ATI LPN
PN ATI Capstone Proctored Comprehensive Assessment 2020 A
1. A nurse is caring for a client who is receiving IV diltiazem for atrial fibrillation. Which of the following findings is a contraindication to the administration of diltiazem?
- A. Hypotension
- B. Tachycardia
- C. Decreased level of consciousness
- D. History of diuretic use
Correct answer: A
Rationale: The correct answer is A: Hypotension. Diltiazem can cause further lowering of blood pressure, so it should not be administered if the client is already hypotensive. Monitoring blood pressure is crucial before giving diltiazem. Choice B, tachycardia, is not a contraindication for diltiazem use; in fact, diltiazem is used to slow down the heart rate. Choice C, decreased level of consciousness, may indicate other issues but is not a direct contraindication for diltiazem. Choice D, history of diuretic use, is not a contraindication by itself; however, caution should be exercised when diltiazem is given with diuretics due to potential interactions.

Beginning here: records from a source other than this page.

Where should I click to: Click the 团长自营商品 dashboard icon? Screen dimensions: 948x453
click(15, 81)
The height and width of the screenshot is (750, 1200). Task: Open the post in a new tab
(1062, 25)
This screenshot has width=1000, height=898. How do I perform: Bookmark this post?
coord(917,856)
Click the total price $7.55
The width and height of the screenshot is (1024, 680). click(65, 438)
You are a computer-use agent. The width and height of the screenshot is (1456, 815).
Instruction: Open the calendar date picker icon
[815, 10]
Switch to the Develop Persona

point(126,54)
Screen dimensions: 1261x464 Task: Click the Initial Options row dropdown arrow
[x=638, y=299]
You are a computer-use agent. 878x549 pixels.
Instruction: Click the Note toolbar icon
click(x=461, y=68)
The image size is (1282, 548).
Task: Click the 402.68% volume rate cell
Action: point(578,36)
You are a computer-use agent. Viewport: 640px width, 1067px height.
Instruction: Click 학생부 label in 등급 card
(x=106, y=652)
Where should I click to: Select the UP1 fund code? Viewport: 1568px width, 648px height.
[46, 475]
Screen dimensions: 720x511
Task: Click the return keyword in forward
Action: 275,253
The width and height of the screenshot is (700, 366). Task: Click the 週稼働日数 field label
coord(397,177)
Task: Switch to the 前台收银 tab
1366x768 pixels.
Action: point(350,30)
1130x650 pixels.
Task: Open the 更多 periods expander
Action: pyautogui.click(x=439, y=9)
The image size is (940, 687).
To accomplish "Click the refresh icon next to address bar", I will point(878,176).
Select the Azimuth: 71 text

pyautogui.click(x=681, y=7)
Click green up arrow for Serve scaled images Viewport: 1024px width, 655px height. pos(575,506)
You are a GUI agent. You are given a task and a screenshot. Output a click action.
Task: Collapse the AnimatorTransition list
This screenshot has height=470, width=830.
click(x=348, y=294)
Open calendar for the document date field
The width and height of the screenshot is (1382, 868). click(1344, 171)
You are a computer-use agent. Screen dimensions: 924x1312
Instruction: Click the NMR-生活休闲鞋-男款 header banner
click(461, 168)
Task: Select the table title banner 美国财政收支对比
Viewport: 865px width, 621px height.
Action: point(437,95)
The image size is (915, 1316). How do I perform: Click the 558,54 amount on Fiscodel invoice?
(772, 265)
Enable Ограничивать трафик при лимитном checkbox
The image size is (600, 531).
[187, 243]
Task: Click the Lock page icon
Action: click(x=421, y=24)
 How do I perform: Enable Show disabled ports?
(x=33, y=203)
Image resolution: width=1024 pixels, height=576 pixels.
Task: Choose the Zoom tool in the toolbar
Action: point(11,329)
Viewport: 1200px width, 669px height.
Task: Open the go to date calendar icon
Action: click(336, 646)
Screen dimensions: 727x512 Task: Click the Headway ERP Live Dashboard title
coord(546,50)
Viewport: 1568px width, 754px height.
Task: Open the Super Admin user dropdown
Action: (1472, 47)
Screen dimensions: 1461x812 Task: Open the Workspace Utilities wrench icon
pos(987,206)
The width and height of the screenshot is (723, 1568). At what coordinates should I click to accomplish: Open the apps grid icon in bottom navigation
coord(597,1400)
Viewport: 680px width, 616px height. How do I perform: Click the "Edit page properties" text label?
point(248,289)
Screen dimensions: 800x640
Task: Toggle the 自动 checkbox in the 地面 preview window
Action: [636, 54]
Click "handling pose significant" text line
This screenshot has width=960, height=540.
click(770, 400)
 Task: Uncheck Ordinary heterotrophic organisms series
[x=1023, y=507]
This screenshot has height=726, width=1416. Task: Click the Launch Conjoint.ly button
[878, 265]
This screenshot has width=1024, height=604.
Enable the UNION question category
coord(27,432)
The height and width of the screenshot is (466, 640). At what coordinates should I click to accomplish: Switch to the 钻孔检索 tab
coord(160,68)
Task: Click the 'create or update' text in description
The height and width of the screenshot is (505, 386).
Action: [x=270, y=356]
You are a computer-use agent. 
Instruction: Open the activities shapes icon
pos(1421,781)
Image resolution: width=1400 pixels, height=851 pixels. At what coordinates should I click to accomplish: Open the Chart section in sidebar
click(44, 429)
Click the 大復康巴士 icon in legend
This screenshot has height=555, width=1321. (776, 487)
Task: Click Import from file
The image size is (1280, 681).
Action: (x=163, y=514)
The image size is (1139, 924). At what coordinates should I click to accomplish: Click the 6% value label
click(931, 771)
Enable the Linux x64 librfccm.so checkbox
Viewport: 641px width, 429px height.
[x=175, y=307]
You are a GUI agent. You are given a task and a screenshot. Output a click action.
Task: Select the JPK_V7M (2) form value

2. A healthcare provider is discussing recommendations for daily nutrient intake during pregnancy with a client who is at 10 weeks of gestation. For which of the following nutrients should the healthcare provider instruct the client to increase intake during pregnancy?
- A. Vitamin E
- B. Vitamin D
- C. Fiber
- D. Calcium
Correct answer: D
Rationale: The correct answer is D: Calcium. During pregnancy, it is essential to increase calcium intake as it is crucial for fetal bone development and to prevent maternal bone loss. Adequate calcium supports the increased needs of both the mother and the developing baby. Vitamin E, Vitamin D, and fiber are also important nutrients, but the specific nutrient that needs to be increased during pregnancy for bone development is calcium. Vitamin E is an antioxidant that plays a role in protecting cells from damage, Vitamin D helps with calcium absorption and bone health, and fiber is important for digestive health but does not specifically need to be increased during pregnancy for bone development.
3. A postpartum client's fundus is firm, 3 cm above the umbilicus, and displaced to the right. Which of the following interventions should the nurse take?
- A. Massage the fundus
- B. Administer oxytocin
- C. Assist the client to void then reassess the fundus
- D. Notify the healthcare provider
Correct answer: C
Rationale: The correct intervention for a postpartum client with a firm, displaced fundus is to assist the client to void then reassess the fundus. Displacement of the uterus to the right is often a sign of bladder distention, which can prevent the uterus from contracting properly and increase the risk of postpartum hemorrhage. By helping the client to void, the nurse can alleviate the bladder distention, allowing the uterus to contract effectively. Massaging the fundus (Choice A) may not address the underlying issue of bladder distention. Administering oxytocin (Choice B) is not indicated without assessing and addressing the cause of the displacement. Notifying the healthcare provider (Choice D) is premature before implementing initial nursing interventions to address the potential cause of the displaced fundus.
4. A nurse is assessing a client with a history of heart failure. Which of the following findings should the nurse monitor?
- A. Increased energy
- B. Peripheral edema
- C. Elevated heart rate
- D. Improved lung sounds
Correct answer: B
Rationale: The correct answer is B: Peripheral edema. In heart failure, the heart's inability to pump effectively can lead to fluid backup, causing swelling in the extremities, known as peripheral edema. Monitoring for peripheral edema is crucial as it is a common sign of worsening heart failure. Choices A, C, and D are incorrect because increased energy, elevated heart rate, and improved lung sounds are not typical findings in heart failure. Increased energy is not usually associated with heart failure, an elevated heart rate may occur as a compensatory mechanism but is not a direct sign of heart failure, and improved lung sounds are not expected in heart failure which often presents with crackles or wheezes due to pulmonary congestion.
5. A client is prescribed furosemide. Which of the following is a potential side effect?
- A. Hyperkalemia
- B. Hypokalemia
- C. Hyponatremia
- D. Hypernatremia
Correct answer: B
Rationale: The correct answer is B: Hypokalemia. Furosemide is a loop diuretic that can lead to potassium loss through urine, causing hypokalemia. Hyperkalemia (choice A) is not a side effect of furosemide. Hyponatremia (choice C) and hypernatremia (choice D) are related to sodium levels rather than potassium, and they are not typically associated with furosemide use.